We identified and reviewed 11 additional cases of vasculitic neuropathy presenting with primary neurologic involvement (see Table 2, p. 30).10–17 Ages ranged from 17–70 years. Six cases involved women, and five involved men. Eight patients presented with mononeuritis multiplex (seven cases involved lower extremities and one involved an upper extremity). Three patients presented with midbrain strokes (one with concomitant mononeuritis multiplex). One patient presented with transient hemiparesis and was found to have vertebral branch arteritis. Only one patient had skin involvement. Six patients experienced constitutional symptoms, including fevers, chills, fatigue and arthralgias. The average time of exposure to minocycline before symptoms developed was a little less than two years. Eight patients were ANA positive (one was anti-Ro positive, and one had anti-histone antibody). Four were P-ANCA positive (of whom, two were MPO positive). Eight patients were treated with immunosuppressant medications (including corticosteroids, azathioprine, methotrexate and cyclophosphamide). Resolution of active disease occurred in all patients after minocycline was discontinued, with an average response time of 10 weeks.

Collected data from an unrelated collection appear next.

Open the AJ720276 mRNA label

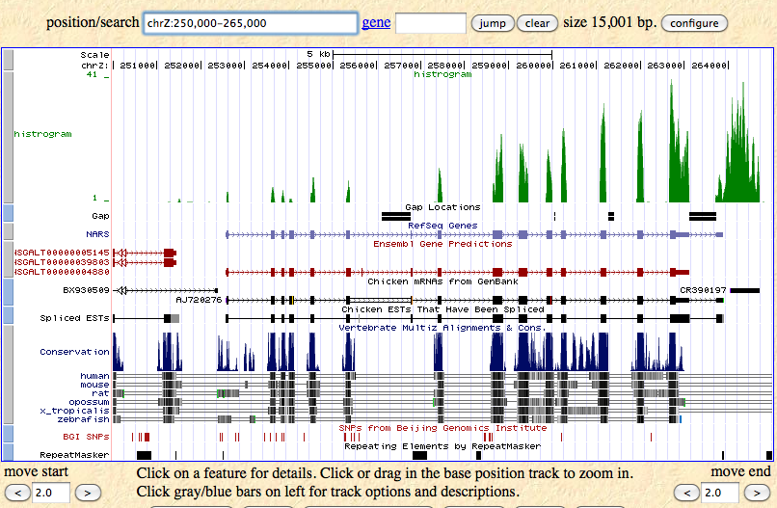199,300
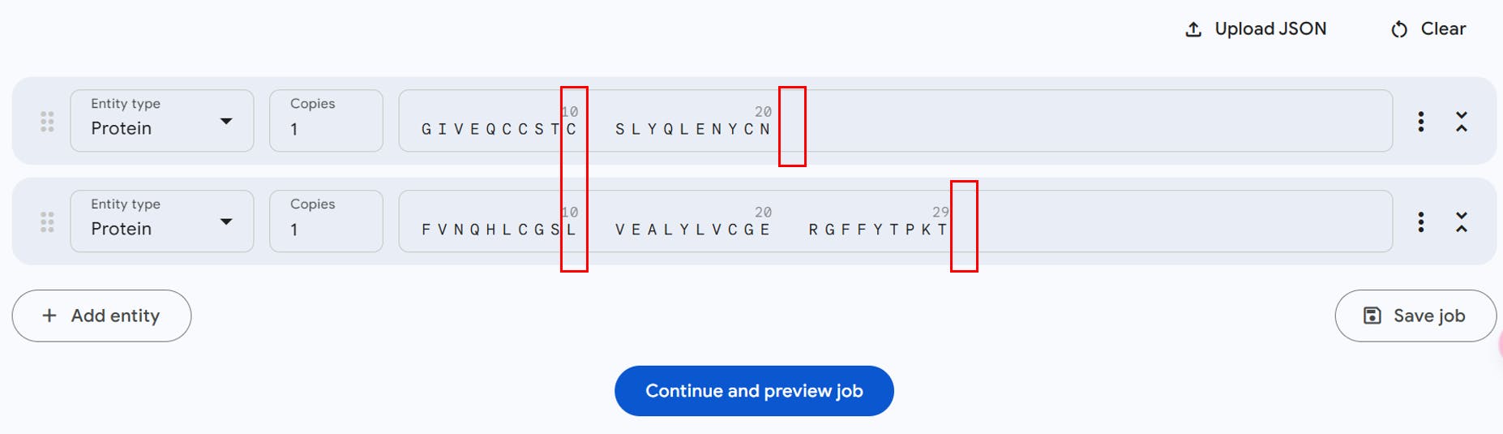Collapse the first protein entity row

pyautogui.click(x=1461, y=122)
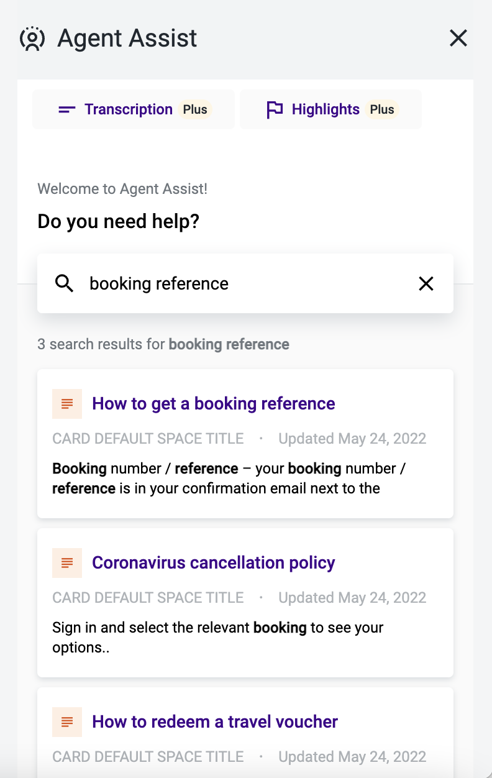The width and height of the screenshot is (492, 778).
Task: Click the article icon on Coronavirus cancellation card
Action: tap(66, 562)
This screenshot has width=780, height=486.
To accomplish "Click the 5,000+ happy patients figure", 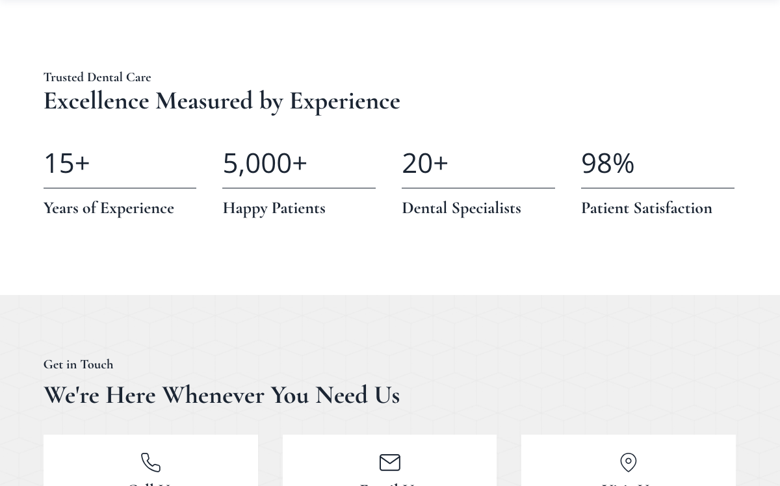I will point(265,162).
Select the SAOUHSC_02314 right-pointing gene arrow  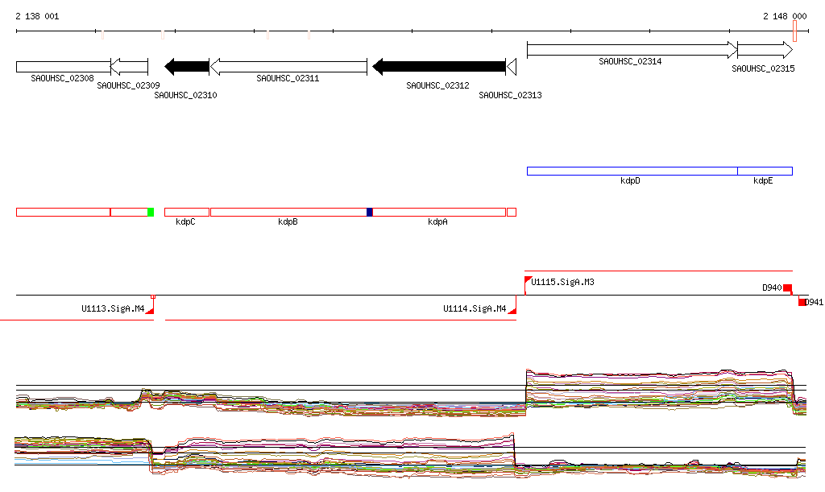click(632, 50)
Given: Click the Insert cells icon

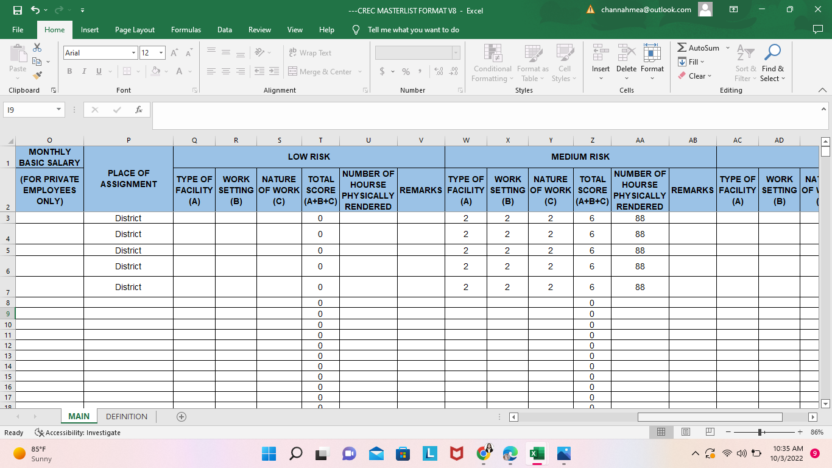Looking at the screenshot, I should [x=601, y=54].
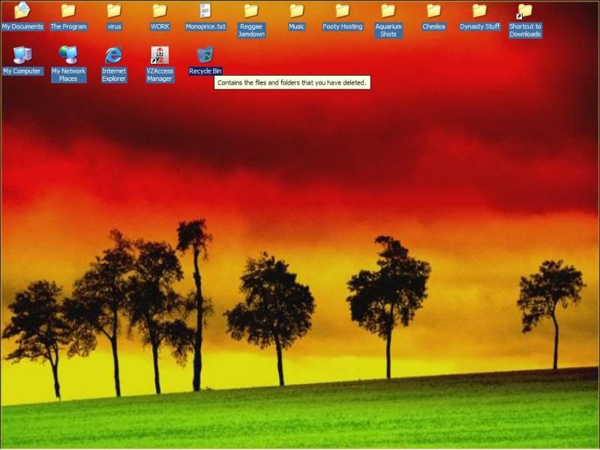Click the folder named virus
600x450 pixels.
(114, 11)
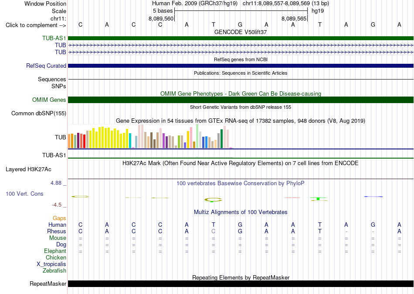Click the TUB-AS1 green gene bar
The height and width of the screenshot is (294, 414).
click(x=241, y=38)
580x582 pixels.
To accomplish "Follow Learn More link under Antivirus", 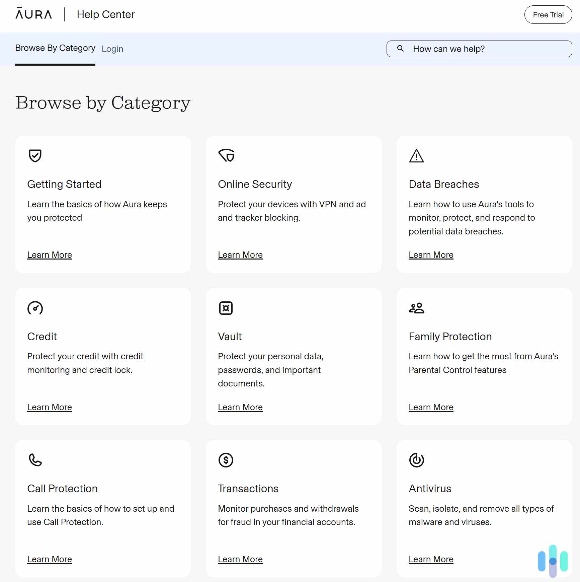I will click(431, 559).
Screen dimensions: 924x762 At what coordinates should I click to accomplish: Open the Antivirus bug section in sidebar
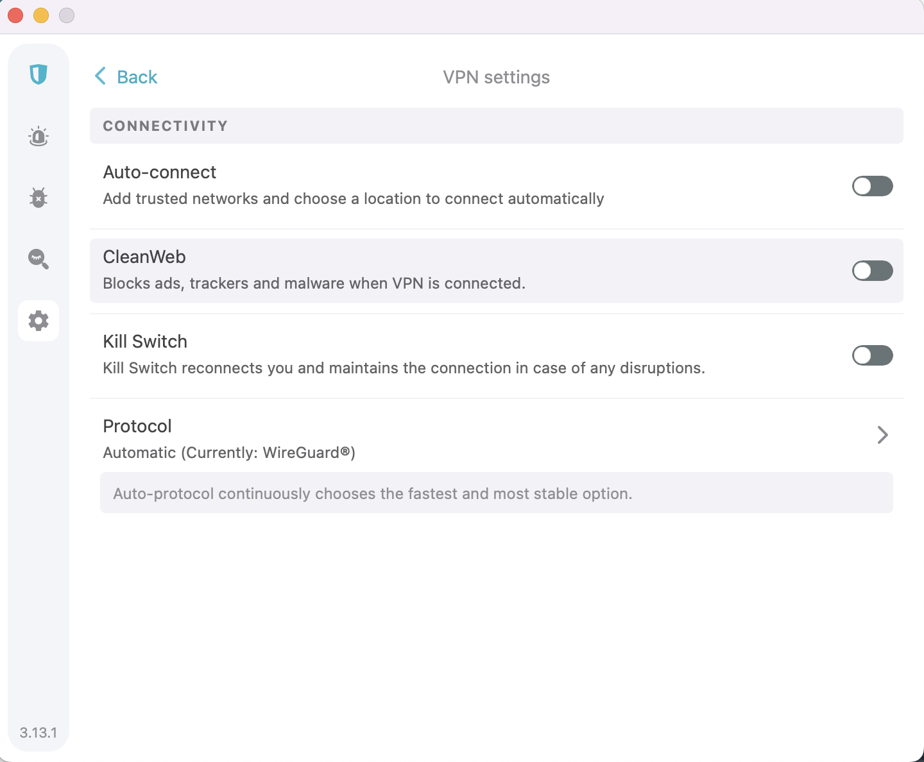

Table 2: Summary of Cases of Minocycline-Associated Isolated Vasculitic Neuropathy & Response Time After Discontinuing Minocycline
Patient | Ref. | Age/Sex | Symptoms | Minocycline Use | ANA | ANCA | Diagnosis | Additional Treatment | Response Time |
---|---|---|---|---|---|---|---|---|---|
1 | 10 | 28/F | Lower extremity weakness | 2 weeks | pos (anti-RO) | neg | Sural nerve biopsy | CS | 3 months |
2 | 11 | 17/M | Diplopia from 3rd nerve palsy | ? | neg | P-ANCA (MPO pos) | MRI (left midbrain ischemia) | CS | 6 weeks |
3 | 9 | 40/F | Fever, chills, fatigue, arthralgias, mononeuritis multiplex, vision loss, diplopia | >1 year | pos (ENA neg) | P-ANCA (MPO/PR3 neg) | Sural nerve biopsy | CS, CYC, AZA | ? |
4 | 12 | 27/M | Right-sided numbness, urine retention, gait imbalance, leg fatiguability | 1 year | neg | P-ANCA (MPO pos) | Cervical nerve biopsy | CS | 6 months |
5 | 13 | 70/F | Fever, arthralgias, weight loss, melena, mononeuritis multiplex | 8 months | pos (ENA neg) | neg | Sural nerve biopsy | ? | ? |
6 | 14 | 47/M | Fever, myalgias, arthralgias, LE paresthesias, testicular pain | 3 years | pos (ENA neg) | neg | EMG (bilateral sural neuropathy) | None | 4 weeks |
7 | 15 | 26/F | Pontine stroke, LE nodules, livedo, arthralgias | 3 years | pos (histone Ab) | P-ANCA (MPO/PR3 neg) | Skin biopsy | None | 3 weeks |
8 | 16 | 17/F | UE mononeuritis multiplex, medullary stroke | 3 years | pos | ? | Radial nerve biopsy | CS | 2 months |
9 | 16 | 33/M | Left foot pain/paresthesias, myalgias, arthalgias, fatigue, fever | 2 years | pos | ? | Gastroc muscle biopsy | CS, CYC | 3 months |
10 | 16 | 28/F | Mononeuritis multiplex | 2 weeks | pos (anti-RO) | ? | Sural nerve biopsy | CS | 3 months |
11 | 17 | 17/M | Mononeuritis multiplex, arthralgias | 18 months | pos (ENA neg) | neg | Sural nerve biopsy | CS, MTX | 2 months |
Key: ANCA: anti-neutrophil cytoplasmic antibody; P-ANCA: perinuclear ANCA; ANA: anti-nuclear antibody; ENA: extactable nuclear antigen; MPO: myeloperoxidase; PR3: proteinase 3;
In a 2007 dermatology cross-sectional study, ANCA was found in 7% of minocycline-exposed acne patients compared with none in the unexposed cohort group.18 In this study, no statistical difference in the prevalence of ANA positivity between patients exposed (13%) or not exposed (11%) to minocycline was found. However, higher titers of ANA (1:160 or higher) were found in the minocycline-exposed group (45%) than in the unexposed group (12%).